Human factors are a significant aspect when designing, operating, and maintaining instrument systems to minimize human errors. Their effect and consideration of human factors should be part of the lifecycle of any instrument system.
Human factors should be considered in all designs, procedures, and practices as a value-added practice and in some cases a matter of law. In fact, the importance of this is recognized by OSHA regulation 29 CFR 1910.119, Process Safety Management (PSM), which requires that the process hazards analysis (PHA) address human factors.
Human Errors In Safety Systems
Errors may also be classified on the basis of safety or not. Safety errors may result in an accident, a near miss or an accident waiting to happen. Safety errors caused by humans in safety instrumented systems (SIS) are called “systematic” errors.

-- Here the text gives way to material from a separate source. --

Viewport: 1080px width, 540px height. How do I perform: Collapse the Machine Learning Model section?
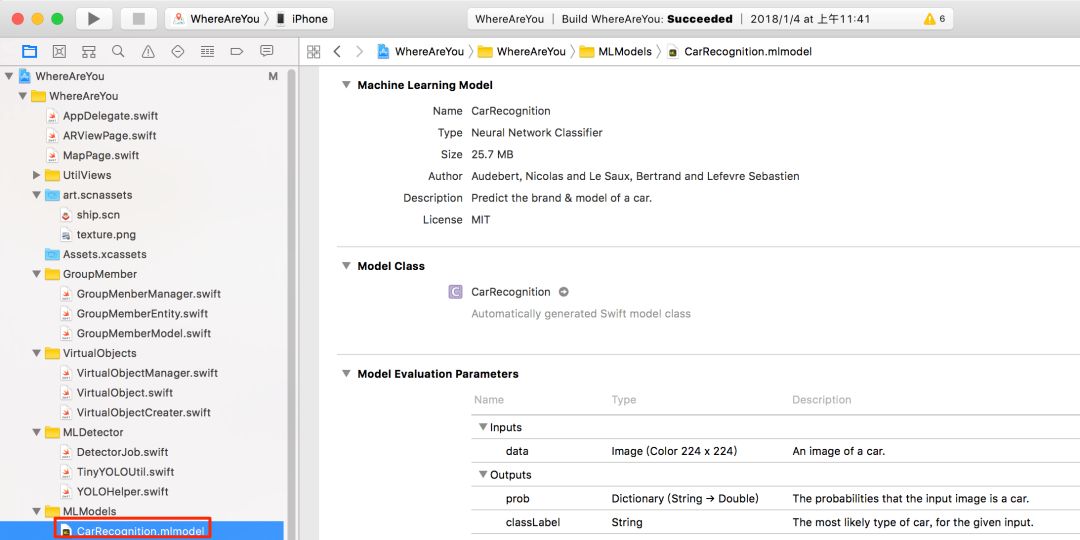click(346, 85)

In a commonly reported Health and Safety Executive (U.K.) study on failure of control and safety systems, 85% of the failures were attributed to failure to get the proper specification, changes after commissioning, installation and commissioning, and design and implementation, while only 15% were associated operation and maintenance.
Approaches to Human Error Reduction
There are a number of approaches for dealing with human error. Some of the main ones are prevention, anticipation, tolerance, mitigation, and lifecycle approach.
1. Prevention: Errors can be viewed in different context. One context is: an error is an error when the error is made; while another context is: an error is not really an error until the error causes an effect. These two contexts lead to two different approaches to error prevention.
In first context, we can only prevent error if the error is not made at all. This is obviously an efficient (but many times difficult) means of keeping errors out of a system; it falls under the often-used quality statement “Do it right the first time, every time.” This is a front-end process. Primary methods used to reduce this type of error are highly motivated, competent people and the reduction of human factors-facilitated errors.
In the second context, we assume errors will enter the system but we wish to catch the error before it has a negative effect. For example, an error was made on specifying the range of a transmitter but it does not have any effect until the transmitter is put into service. If we can catch the error before the transmitter is put into service, we can then catch the error before it has a negative effect. This is a back-end process and is less efficient than the first context. Review and supervision processes are commonly used to reduce this type of error. Unfortunately, many times these processes are somewhat informal, have no organized methodology in reducing errors, and seldom consider human factors.
2. Anticipation: This is where a potential error is identified and the opportunity for the error is minimized or eliminated. Human factors that facilitate an error can be changed to minimize the possibility of the error occurring. An administrative or engineering control can be used to minimize the potential for error.